Activity A: In the passage on value assessment frameworks, who took part in the webinar as a reactor to the ICER framework?
Activity B: Please print the passage on value assessment frameworks word for word, beginning at the words "- The HSV assessment" and stopping after "year to year.".

Given text:
------------
In recent months, a number of health organizations have developed “value assessment frameworks,” which are designed to inform coverage and treatment decisions made by payers. Many of these frameworks base their assessments largely on pricing data, without fully considering the broad benefits of a treatment on a population, over the long-term, or from a patient’s perspective.
By not considering the full value and benefits of medical innovation, especially when it comes to unmet medical needs and treatments that impact broad populations, any of these frameworks could be misused as barriers to block patient access to life-saving treatments.
One of these frameworks was discussed today during a webinar, when Institute for Clinical and Economic Review (ICER) President Dr. Steve Pearson publicly presented his conceptual value assessment framework. The National Pharmaceutical Council’s (NPC) chief science officer, Dr. Robert Dubois, participated as a reactor to the ICER framework.
To Dr. Pearson’s credit, he actively sought input from payers and the pharmaceutical industry in the development of his framework. Unlike other frameworks, the general approach of the assessment process is mostly transparent and takes into consideration additional benefits beyond cost effectiveness, such as addressing an unmet need, a large disease burden, or a new mechanism of action that might benefit patients who do not respond to other available therapies.
The ICER framework, which is composed of both a clinical care value assessment and health system value assessment, is still problematic. Some of the shortcomings of the ICER framework include:
- Although the general components that are considered in the care value assessment are transparent, the actual economic models that are used to evaluate treatments—and the related data points—are not available for public review.
- The health system value (HSV) assessment sets an annual threshold for the amount a drug could cost to keep overall health expenditures from increasing faster than the Gross Domestic Product (GDP) plus one percent. Methods to determine affordability price thresholds need broader input and validation from health care stakeholders.
- Under the HSV calculation, the framework relies on drug adoption rates that might not accurately reflect the uptake of a drug. Most payers tend to wait six to 12 months to see how a drug is being used and how well patients respond to it before making those types of calculations, which provides them with a more accurate adoption rate.
- The HSV assessment also uses the list price of a drug, which does not consider the actual discounts and negotiations made with public and private payers.
- HSV calculations assume that similar numbers of new drugs will be approved each year by the Food and Drug Administration and will have similar market experience. From historical experience, these numbers can fluctuate greatly from year to year.
- Typically, payers only consider a 1-2 year timeframe for calculating budget impact, although the effects of a treatment are realized over a longer time horizon. The ICER health system value assessment uses five years for calculating the budget impact, although this still might not capture the true savings realized from curative therapies. Hepatitis C cures, for example, produce economic savings well beyond five years.
- The threshold prices do not reflect key economic benefits, such as improvements in worker productivity that are valued by employers, or the savings or reductions in caregiver burdens that are important to patients and their families.
- The method used to determine health system value creates a disincentive for the development of medicines to treat large, unmet burdens. Because it is based upon the number of individuals requiring treatment, drugs that treat broad, unmet need conditions such as hepatitis C, inadequately controlled high cholesterol, or (hopefully, in the near future) Alzheimer’s, would be viewed as having low health system value merely because of the large treatable population, even though they may be very cost effective for individual patients.
------------
(Collected data)
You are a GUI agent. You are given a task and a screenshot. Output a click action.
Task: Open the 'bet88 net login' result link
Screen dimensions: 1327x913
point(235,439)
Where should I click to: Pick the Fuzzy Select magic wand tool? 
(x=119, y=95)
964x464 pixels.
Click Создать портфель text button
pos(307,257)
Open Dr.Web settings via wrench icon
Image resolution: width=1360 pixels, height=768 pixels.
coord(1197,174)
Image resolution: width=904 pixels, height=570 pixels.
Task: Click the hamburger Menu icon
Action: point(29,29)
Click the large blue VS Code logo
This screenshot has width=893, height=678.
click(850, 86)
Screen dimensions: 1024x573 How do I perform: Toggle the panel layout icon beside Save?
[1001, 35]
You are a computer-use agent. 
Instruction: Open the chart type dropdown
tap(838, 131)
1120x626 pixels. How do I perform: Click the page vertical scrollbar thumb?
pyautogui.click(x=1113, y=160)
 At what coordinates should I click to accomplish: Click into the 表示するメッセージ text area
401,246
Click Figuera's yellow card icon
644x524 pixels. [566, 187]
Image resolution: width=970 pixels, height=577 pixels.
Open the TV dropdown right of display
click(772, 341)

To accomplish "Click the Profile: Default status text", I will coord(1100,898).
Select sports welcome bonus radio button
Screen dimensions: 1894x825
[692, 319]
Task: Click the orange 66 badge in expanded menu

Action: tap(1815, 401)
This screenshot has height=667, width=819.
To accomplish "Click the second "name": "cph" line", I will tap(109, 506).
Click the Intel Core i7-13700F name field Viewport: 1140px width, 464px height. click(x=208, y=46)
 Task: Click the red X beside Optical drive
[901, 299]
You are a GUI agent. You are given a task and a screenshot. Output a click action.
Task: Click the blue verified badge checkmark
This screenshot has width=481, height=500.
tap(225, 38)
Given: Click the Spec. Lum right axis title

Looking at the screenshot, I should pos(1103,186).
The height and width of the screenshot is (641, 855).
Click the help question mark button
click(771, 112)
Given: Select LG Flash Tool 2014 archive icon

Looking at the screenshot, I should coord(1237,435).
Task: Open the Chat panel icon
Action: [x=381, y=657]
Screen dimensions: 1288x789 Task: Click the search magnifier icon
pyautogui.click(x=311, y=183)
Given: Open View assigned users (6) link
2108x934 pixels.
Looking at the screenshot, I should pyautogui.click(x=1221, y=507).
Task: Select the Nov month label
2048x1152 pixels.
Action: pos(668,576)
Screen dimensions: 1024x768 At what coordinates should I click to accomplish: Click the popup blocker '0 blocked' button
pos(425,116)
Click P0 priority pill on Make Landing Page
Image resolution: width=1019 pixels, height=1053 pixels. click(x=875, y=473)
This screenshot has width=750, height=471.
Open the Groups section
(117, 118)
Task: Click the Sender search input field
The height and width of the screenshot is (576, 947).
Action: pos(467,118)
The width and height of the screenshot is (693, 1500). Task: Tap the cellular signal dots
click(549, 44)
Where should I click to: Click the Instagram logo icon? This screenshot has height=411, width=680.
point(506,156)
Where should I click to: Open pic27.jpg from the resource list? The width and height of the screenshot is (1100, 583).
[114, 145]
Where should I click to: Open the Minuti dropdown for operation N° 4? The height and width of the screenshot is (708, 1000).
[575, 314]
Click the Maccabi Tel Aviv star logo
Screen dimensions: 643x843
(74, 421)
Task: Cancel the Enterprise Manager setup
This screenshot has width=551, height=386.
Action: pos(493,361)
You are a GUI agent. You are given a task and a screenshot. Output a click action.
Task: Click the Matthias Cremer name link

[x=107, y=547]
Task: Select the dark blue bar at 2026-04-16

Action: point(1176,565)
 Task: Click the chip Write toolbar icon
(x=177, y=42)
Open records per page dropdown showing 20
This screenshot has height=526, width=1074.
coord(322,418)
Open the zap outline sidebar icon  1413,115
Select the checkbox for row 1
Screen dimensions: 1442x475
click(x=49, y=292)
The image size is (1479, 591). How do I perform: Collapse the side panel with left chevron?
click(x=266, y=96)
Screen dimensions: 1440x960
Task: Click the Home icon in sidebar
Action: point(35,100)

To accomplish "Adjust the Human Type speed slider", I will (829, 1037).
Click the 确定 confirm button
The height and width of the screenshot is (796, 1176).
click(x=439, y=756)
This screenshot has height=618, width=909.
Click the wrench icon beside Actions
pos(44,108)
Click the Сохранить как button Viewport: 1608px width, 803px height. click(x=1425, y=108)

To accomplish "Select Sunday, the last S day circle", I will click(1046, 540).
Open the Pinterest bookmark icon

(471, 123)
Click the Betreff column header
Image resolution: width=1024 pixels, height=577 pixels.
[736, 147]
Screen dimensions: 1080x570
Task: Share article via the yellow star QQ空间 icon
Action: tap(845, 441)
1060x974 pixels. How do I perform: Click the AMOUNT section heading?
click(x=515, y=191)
------------
Worked solution A: Dr. Robert Dubois, the National Pharmaceutical Council's chief science officer.

Worked solution B:
- The HSV assessment also uses the list price of a drug, which does not consider the actual discounts and negotiations made with public and private payers.
- HSV calculations assume that similar numbers of new drugs will be approved each year by the Food and Drug Administration and will have similar market experience. From historical experience, these numbers can fluctuate greatly from year to year.